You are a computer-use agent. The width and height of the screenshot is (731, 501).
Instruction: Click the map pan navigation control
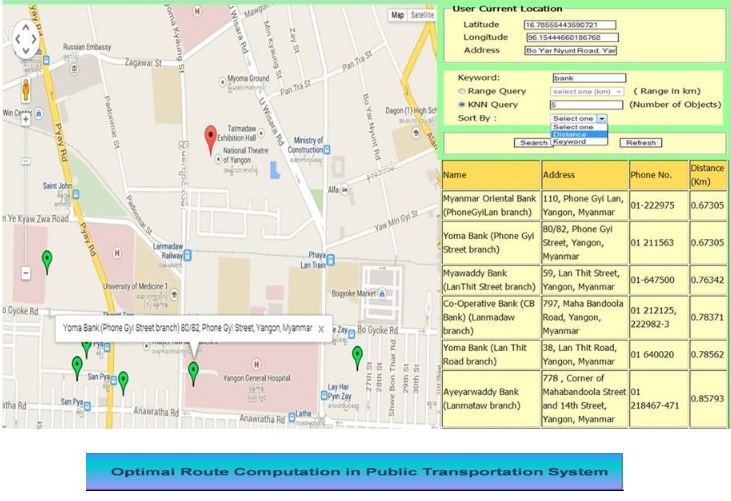click(x=25, y=40)
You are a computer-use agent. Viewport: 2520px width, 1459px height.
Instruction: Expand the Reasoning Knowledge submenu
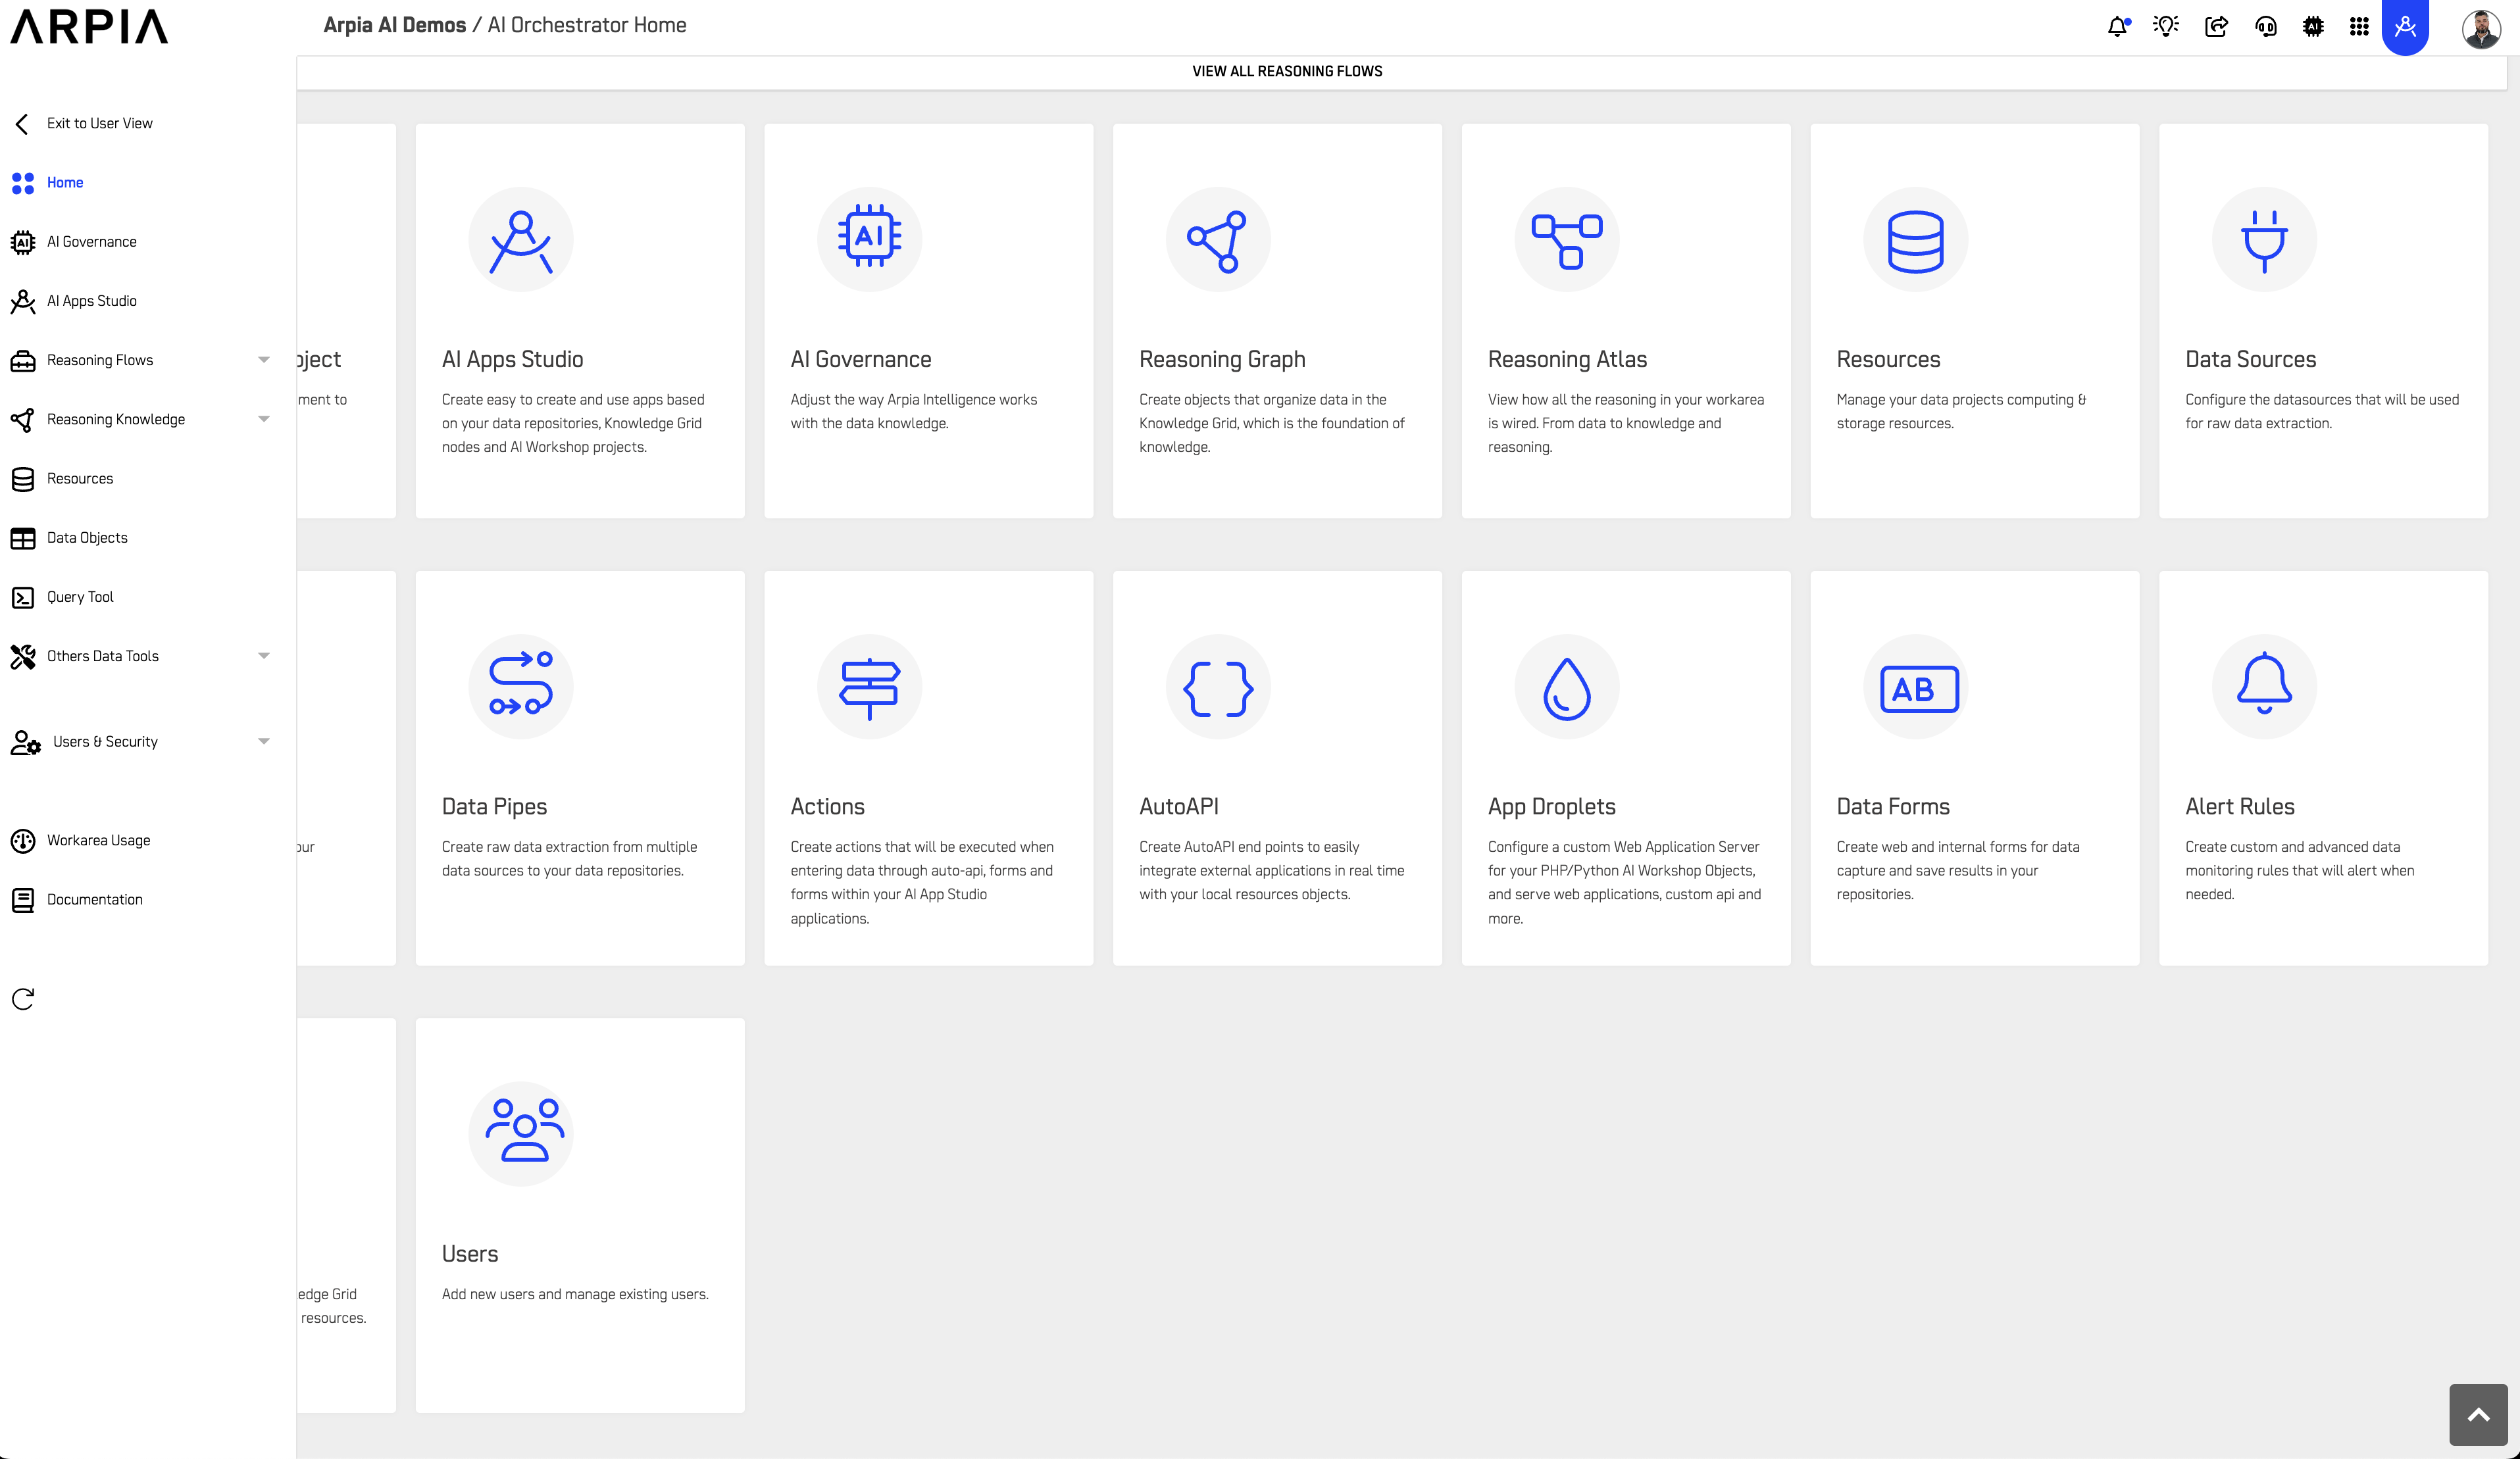coord(264,419)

----

#### 待解问题
从上方列表中挑出含有字符串“agent”的全部行，并逐行原样抄录。

#### 练习答案
You are a computer-use agent. The width and height of the screenshot is (731, 501).
You are a computer-use agent. Viewport: 2520px width, 1459px height.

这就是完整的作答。